Para esta autora, as análises relacionadas à segregação socioespacial elaboradas para as cidades brasileiras estudam a conjuntura social, elucidando uma correlação entre as mudanças macroestruturais e os processos socioespaciais localizados. Ocorreram historicamente duas mudanças que alteraram de forma direta ou indiretamente a dinâmica das grandes metrópoles. A primeira se relaciona ao deslocamento da economia para o setor de exportação, seguindo uma tendência de outras economias latino-americanas. A segunda foi o aumento da participação do setor financeiro na economia, que repercutiu na dinâmica urbana/ imobiliária, gerada tanto pelo aumento da demanda por imóveis comerciais direcionados a este setor e aos serviços a ele vinculados, quanto pela criação do fundo de pensão, responsável pelo boom dos shoppings centers e edifícios comerciais nos grandes centros urbanos.

A autora afirma que a segregação espacial expressa uma dualização sociopolítica resultante, em parte, da fragmentação sociocultural de grande parcela da população. Por conseguinte, existe uma elite que atua em conjunto com o poder público local nos grandes projetos de reestruturação urbana na área central, aprofundando a segregação espacial vigente.

Outro efeito socioespacial decorrente da reestruturação econômica amplamente discutido nos meios acadêmicos é o da nova pobreza urbana. Esta concepção guarda estreita relação com a tese da dualização social, pois contempla um segmento marginalizado nas sociedades crescentemente polarizadas e marcadas pela desigualdade e segregação de parte de seus membros do mercado

de trabalho e das redes de sociabilidade vigentes. Nascimento (1994) explica a exclusão social, pela ocorrência de uma ruptura com a idéia de unidade. As diferenças não se articulam para compor um todo, mas são partes independentes e mesmo opostas (Lago, 2000 apud NASCIMENTO, 1994; p. 294).

Nascimento (1994, p.294) define o modelo dual, da seguinte maneira:

“A idéia de dualidade, dualização, sociedade dual, no sentido forte do termo, tem este significado. Sociedades com lógica de estruturação, princípios de solidariedade e dinamismo social distintos. Quando não separados ou... opostos” (NASCIMENTO, 1994).
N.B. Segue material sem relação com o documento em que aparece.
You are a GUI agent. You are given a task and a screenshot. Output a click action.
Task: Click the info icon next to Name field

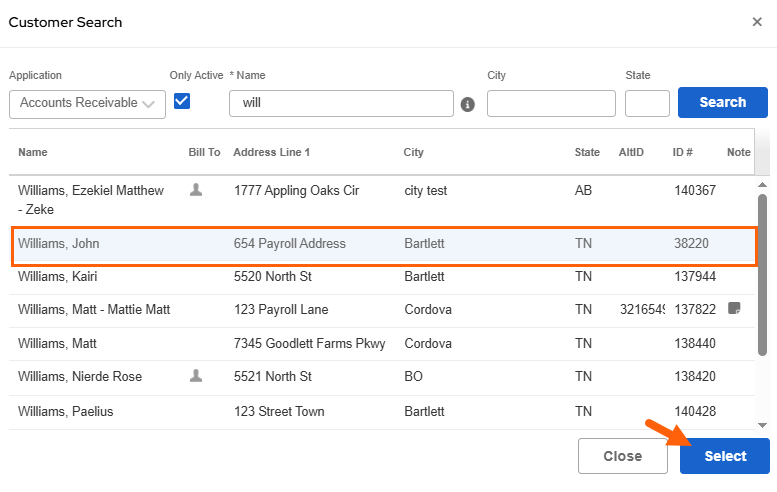click(467, 104)
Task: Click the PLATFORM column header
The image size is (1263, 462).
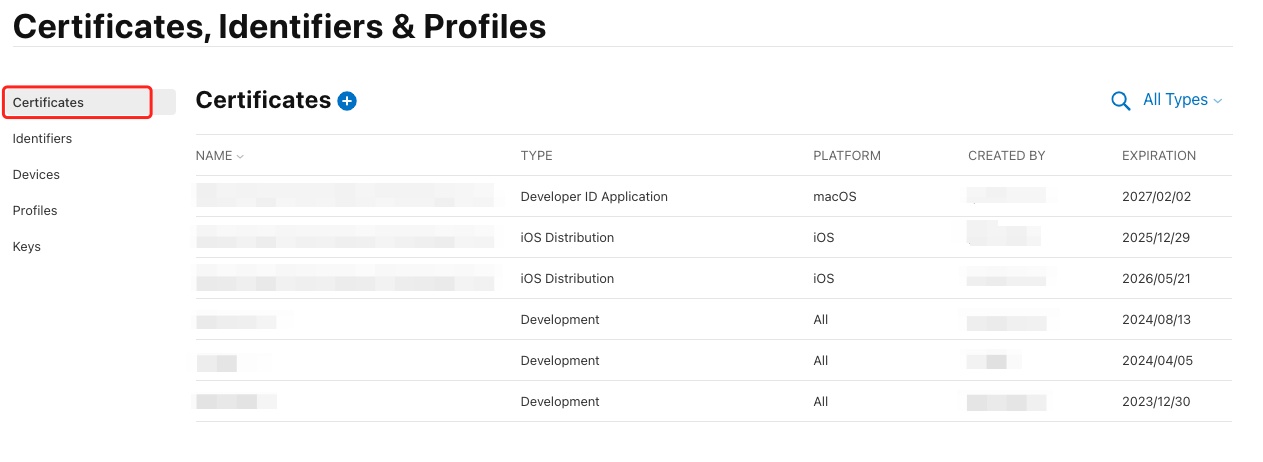Action: [x=847, y=156]
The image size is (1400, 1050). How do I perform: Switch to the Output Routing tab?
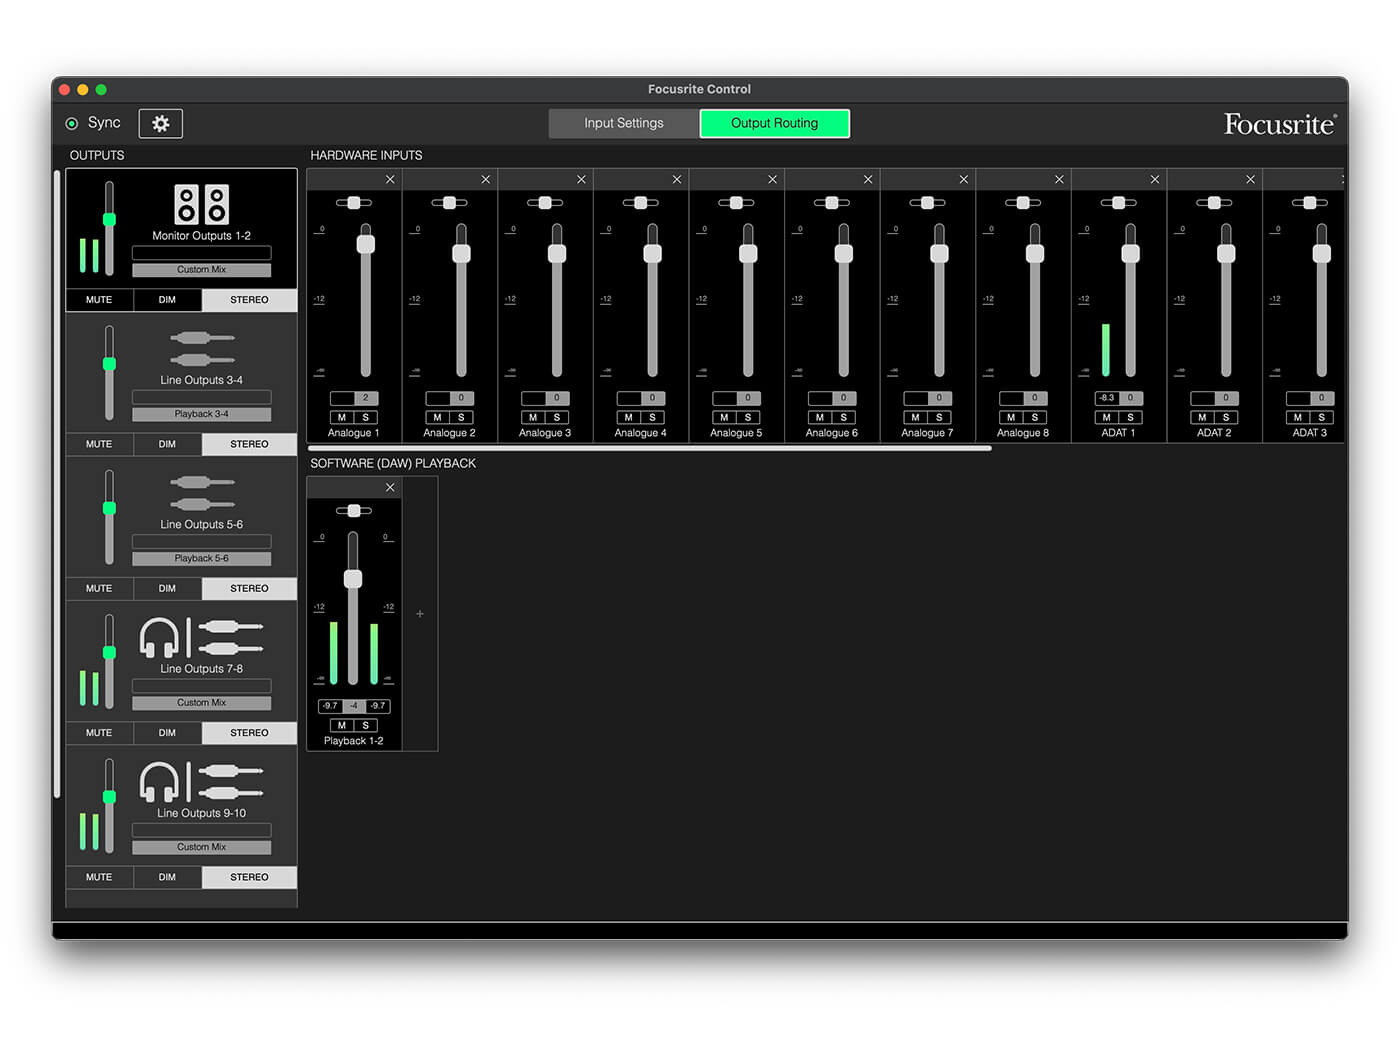coord(774,123)
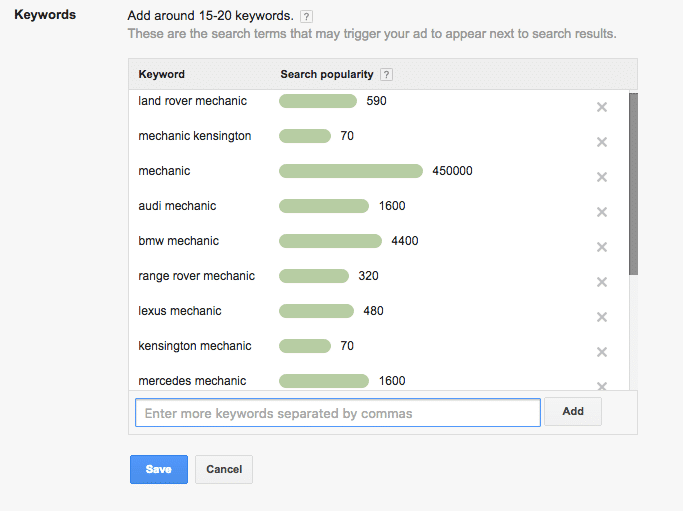683x511 pixels.
Task: Click the popularity bar for 'bmw mechanic'
Action: 330,241
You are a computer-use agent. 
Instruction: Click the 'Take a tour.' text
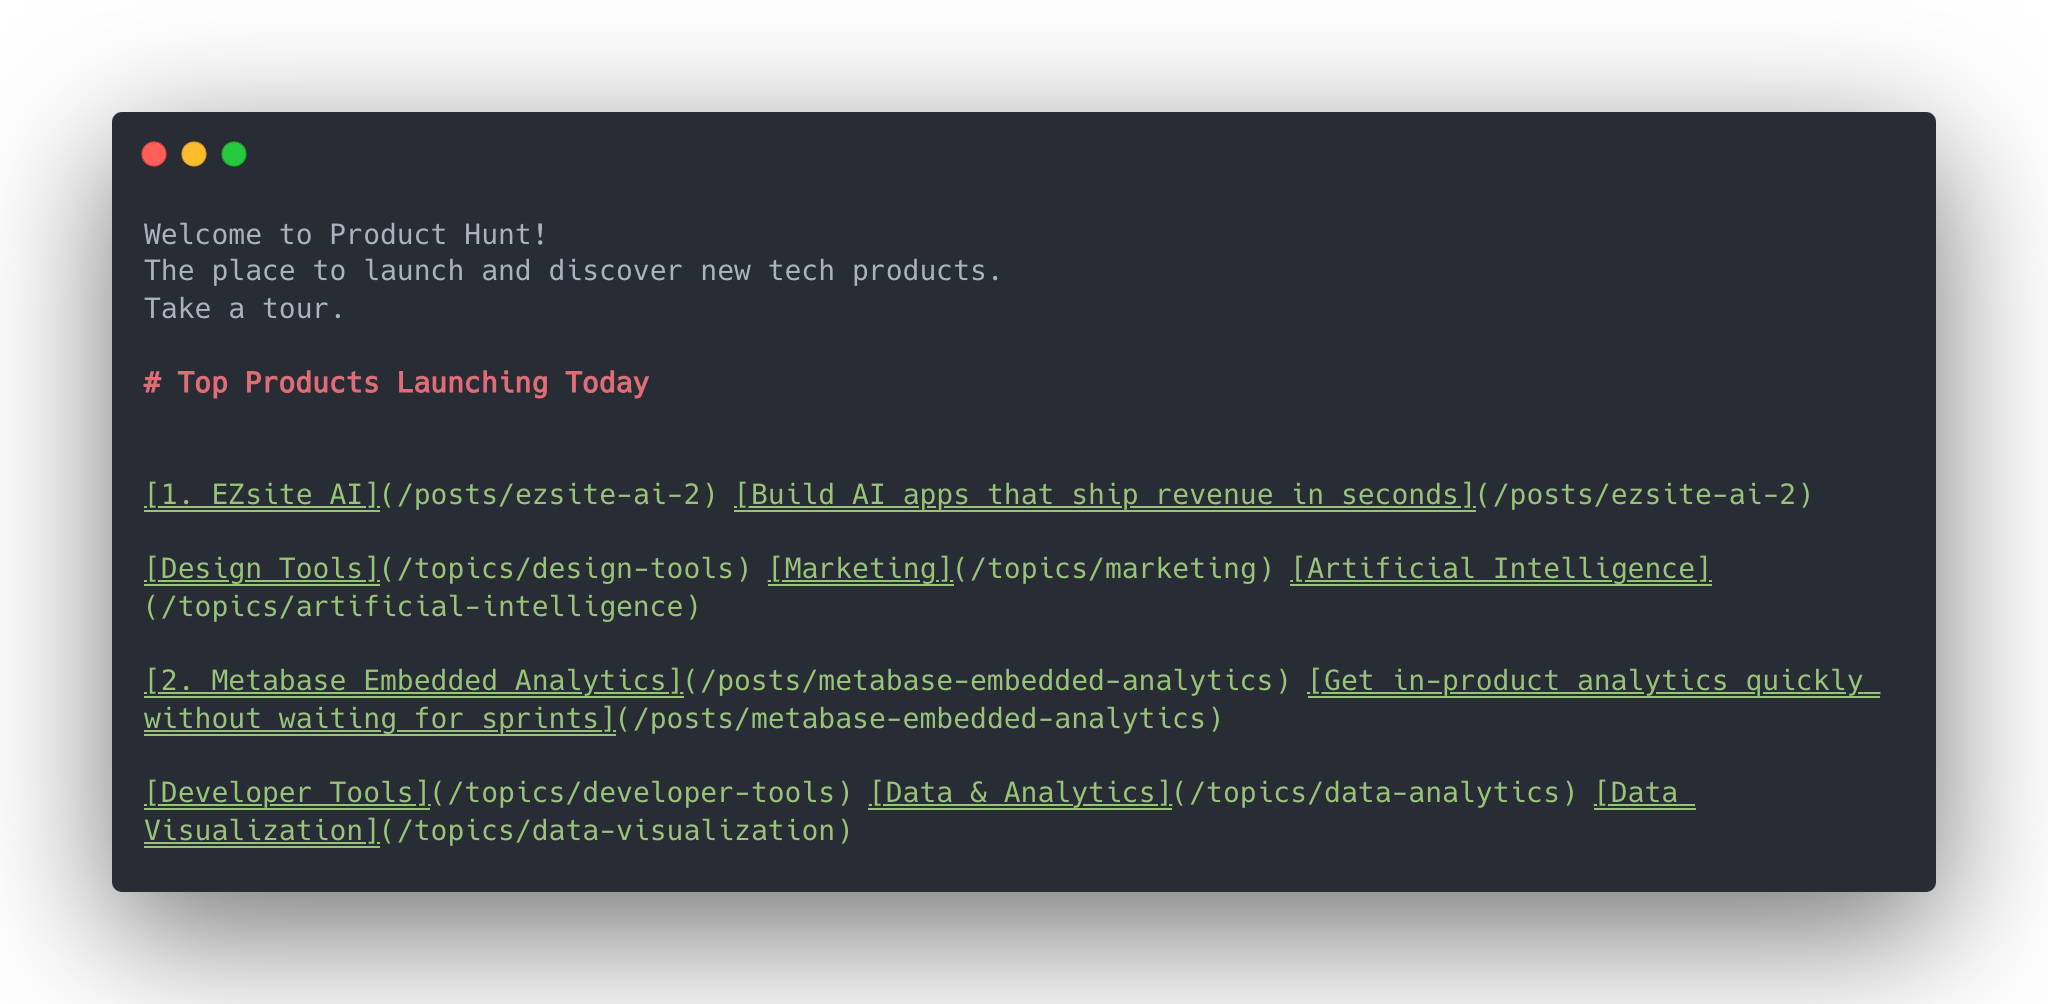pos(244,309)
A produção do espaço urbano com a finalidade de atrair investimentos vem orientando a lógica da produção do ambiente construído urbano, que na competição intercidades os governos locais, em parceria com o setor imobiliário/ financeiro, passam a priorizar políticas de renovação urbana visando ao crescimento econômico, em detrimento das políticas de bem-estar social (Lago, 2000 apud HARLOE e FAINSTEIN, 1992).

A autora trata sobre o agravamento do quadro de segregação em decorrência dos projetos de reabilitação das áreas centrais, que tem diferenciado os espaços urbanos por meio da transformação de seu quadro social. Referindo-se à questão, Lago (2000; pp. 28-29) afirma:

“Um novo modelo de diferenciação socioespacial nas grandes cidades, marcado pela segregação excludente ou mesmo pelos enclaves, é o resultado dessa nova racionalidade subjacente aos grandes empreendimentos urbanos/ imobiliários. O processo de gentrification nas áreas centrais é uma das expressões dessa nova racionalidade e não deve ser entendido apenas como um conjunto de projetos de reabilitação residencial de áreas degradadas direcionadas para as novas camadas médias, mas como uma faceta da reestruturação econômica, social e espacial em curso. Gentrification diz respeito: (i) ao sobrelucro gerado e apropriado pelo setor imobiliário através da alteração do padrão de uso do solo existente no centro; (ii) à criação de um novo padrão de consumo para os novos setores médios profissionais, ou seja, um bourgeois playground, que engloba moradia, lazer e comércio; e (iii) ao deslocamento da classe operária para os subúrbios e periferias urbanas (Smith, 1988). É interessante observar que o novo modelo de segregação espacial não tende a excluir completamente os trabalhadores manuais ou de serviços de baixa qualificação do núcleo urbano”.